I love gates. Iron, wooden, old, not so much new. My first 15 years were spent on farms where my dad was the dairyman. I came to understand gates. Gates are for closing, they are for letting animals out and letting animals in. A gate is both a safety mechanism and a convenient point of access for tractors - once upon a time, and I remember that far back, it was for working horses!
Gates are visible and tangible metaphors, but are they obstacles or opportunities? Are they there to keep us out, or to invite us to open up the next stage of the path, and walk on? To open a gate, and close it behind us, is one of those actions that is both intentional and purposeful. I doubt if opening and closing a gate is ever thoughtless or careless.
In my own growth and development into the person I now am, or am becoming, I've walked through many a gate. There are those life experiences when you know that you have gone through a definite point of transition, the landscape has changed and so have you. The day I came to faith in Jesus, and decided to surrender my life to the loving service of "the Son of God who loved me and gave himself for me", a gate was opened by God into a new future, and that same gate closed on a life to which I could never go back.
The words of that Billy Graham anthem, "I have decided to follow Jesus, no turning back, no turning back" are life-changing testimony, accompanied by the clicking shut of a gate on what was, and moving into a new future and a different path.

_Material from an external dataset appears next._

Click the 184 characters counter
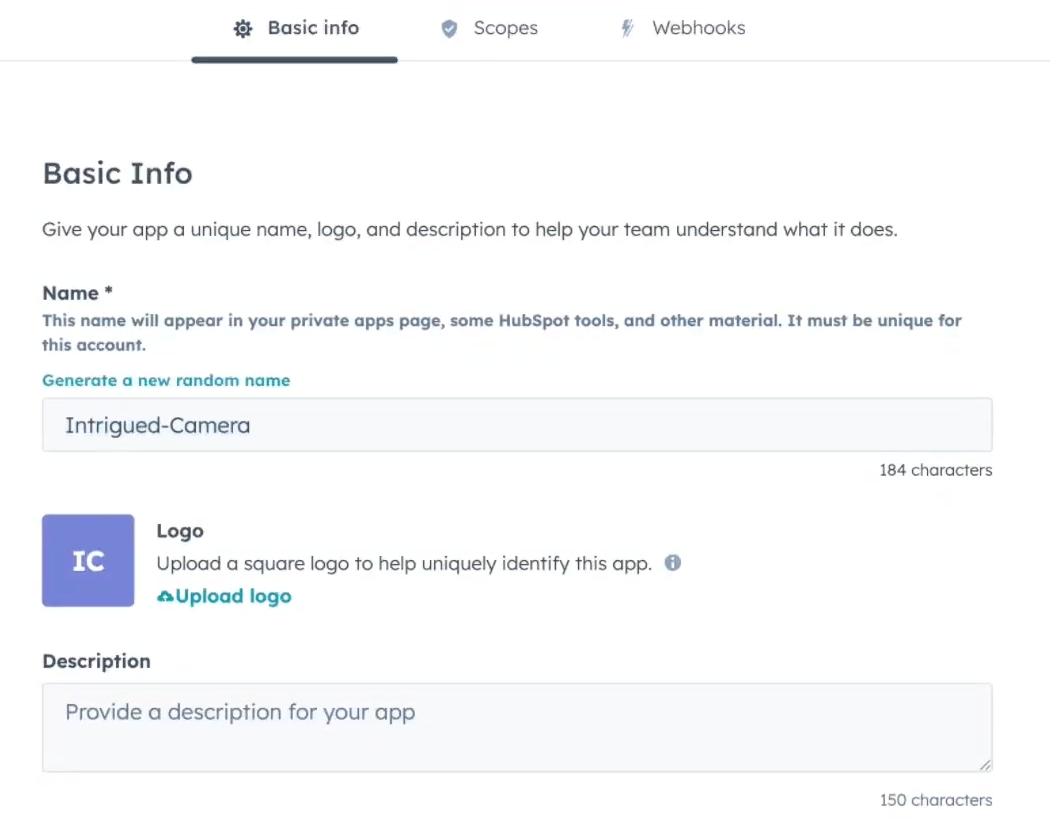 [x=935, y=470]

The moment of discovered vocation is also a gate, a hinge point that swings open to the next field of the life we are to live. For me that call to be a minister of the Gospel, and to spend my life as servant of the community of Christ's people was another gate opened and closed behind me. And since then many other gates, each requiring a decision of whether to open and move on, after closing that gate behind us.
I've been wondering about how and why we make the decisions we do, why we go through some gates and not others. Discerning what is good for us, and trying to fit that with where we believe God is calling us is one of the more scary and risk-laden tensions of the spiritual life.
God's voice is of the heart.
I do not therefore say all voices of the heart are God's,
And to discern his voice amongst the voices
Is that hard task to which we each are born.
I came across that anonymous verse in an old devotional long since lost. But these lines have given me significant wisdom in the big decisions. They, along with mind and heart open to Scripture, guidance from trusted friends, prayer to tell the ego to pipe down, and trying to read and understand our own life story, - these are what significantly shape our decisions when we come to another gate.
All of this perhaps explains my need to take a photo of a good gate! Obstacle or opportunity, there to halt me or give me access; but often enough, a challenge to see if I'm ready to walk another path through another field and into a wider landscape. Or so it seems to me.